Liver is a large reddish-brown glandular organ located in the upper right portion of the abdominal cavity behind the rib cage. It secretes bile and functions in metabolism of proteins, carbohydrates and fats. It is known to produce various factors involved in the clotting of the blood & synthesize vitamin A. Liver also breaks down worn-out erythrocytes (RBCs). As most of the chemical compounds, whether taken orally or injected intravenously, are taken to liver, the majority of small-molecule drug metabolism is carried out in the liver by cytochrome P450 which are membrane bound oxidative enzymes which metabolize various endogenous and exogenous molecules.

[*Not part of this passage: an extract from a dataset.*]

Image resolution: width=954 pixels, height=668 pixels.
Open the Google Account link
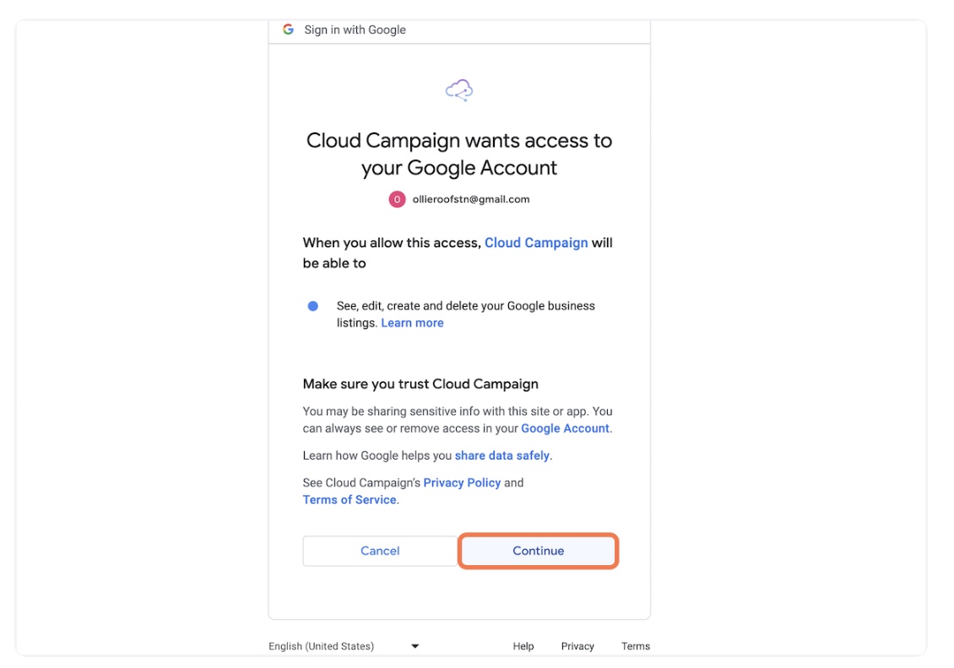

Action of drugs: Drugs can lead to liver disorders in several ways. Some drugs are directly deleterious to the liver while others are transformed or metabolized by liver into chemicals that can cause liver damage either directly or indirectly.

Dose-dependent toxicity: It occurs when any given drug is taken in excess, the increased concentration of that drug or its metabolite may lead to liver damage. Such drugs are usually harmless if taken within prescribed limits. For example, acetaminophen overdose is known to cause dose-dependent toxicity in liver.

Idiosyncratic toxicity: Drugs that cause idiosyncratic toxicity cause disease in only those few individuals who have inherited specific genes that are associated in some way to the chemical transformation of that particular drug.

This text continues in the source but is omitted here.